A bit of instrumentation and log analysis revealed no obvious error on the neutron side - and also that the instance was actually in "running" state even if its task state was "rebuilding/spawning"

N-API logs [3] revealed that the instance spawn was timing out on a missed notification from neutron regarding VIF plug - however the same log showed such notification was received [4]

It turns out that, after rebuild, the instance network cache had still 'active': False for the instance's VIF, even if the status for the corresponding port was 'ACTIVE'. This happened because after the network-vif-plugged event was received, nothing triggered a refresh of the instance network info. For this reason, the VM, after a rebuild, kept waiting for an even which obviously was never sent from neutron.

While this manifested only on mine sweeper - this appears to be a nova bug - manifesting in vmware minesweeper only because of the way the plugin synchronizes with the backend for reporting the operational status of a port.
A simple solution for this problem would be to reload the instance network info cache when network-vif-plugged events are received by nova. (But as the reporter knows nothing about nova this might be a very bad idea as well)

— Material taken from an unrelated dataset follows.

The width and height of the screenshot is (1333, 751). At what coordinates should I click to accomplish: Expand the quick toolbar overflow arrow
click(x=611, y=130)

[1] http://208.91.1.172/logs/neutron/98278/2/413209/testr_results.html
[2] http://208.91.1.172/logs/neutron/73234/34/413213/testr_results.html
[3] http://208.91.1.172/logs/neutron/73234/34/413213/logs/screen-n-cpu.txt.gz?level=WARNING#_2014-06-06_01_46_36_219
[4] http://208.91.1.172/logs/neutron/73234/34/413213/logs/screen-n-cpu.txt.gz?level=DEBUG#_2014-06-06_01_41_31_767

(*) runs libvirt/KVM + NSX

Revision history for this message
Salvatore Orlando (salvatore-orlando) wrote :

I'm not sure why gerrit did not update it. Commit msg looks fine.

https://review.openstack.org/#/c/99182/

Changed in nova:
assignee: nobody → Salvatore Orlando (salvatore-orlando)
status: New → In Progress
Revision history for this message
Alex Xu (xuhj) wrote :

@Salvatore, I feel there is race between nova and neutron l2 agent.

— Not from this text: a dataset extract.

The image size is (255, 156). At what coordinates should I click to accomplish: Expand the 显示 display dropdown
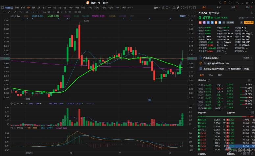156,7
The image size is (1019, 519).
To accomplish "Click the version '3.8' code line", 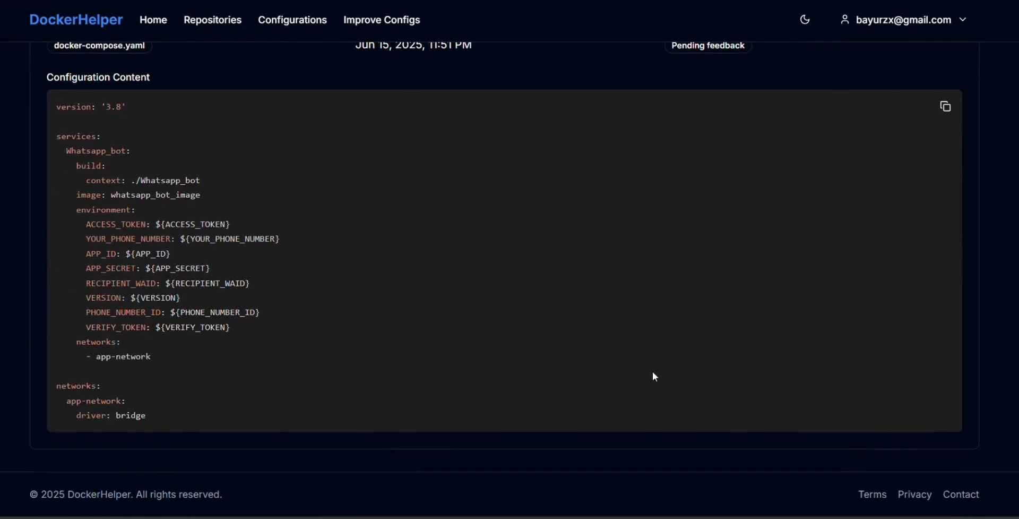I will [x=91, y=107].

Rebuild destroy the instance first and then spawn at, the code as below:

        if not recreate:
            self.driver.destroy(context, instance, network_info,
                                block_device_info=block_device_info)
        instance.task_state = task_states.REBUILD_BLOCK_DEVICE_MAPPING
        instance.save(expected_task_state=[task_states.REBUILDING])

        new_block_device_info = attach_block_devices(context, instance, bdms)

        instance.task_state = task_states.REBUILD_SPAWNING
        instance.save(
            expected_task_state=[task_states.REBUILD_BLOCK_DEVICE_MAPPING])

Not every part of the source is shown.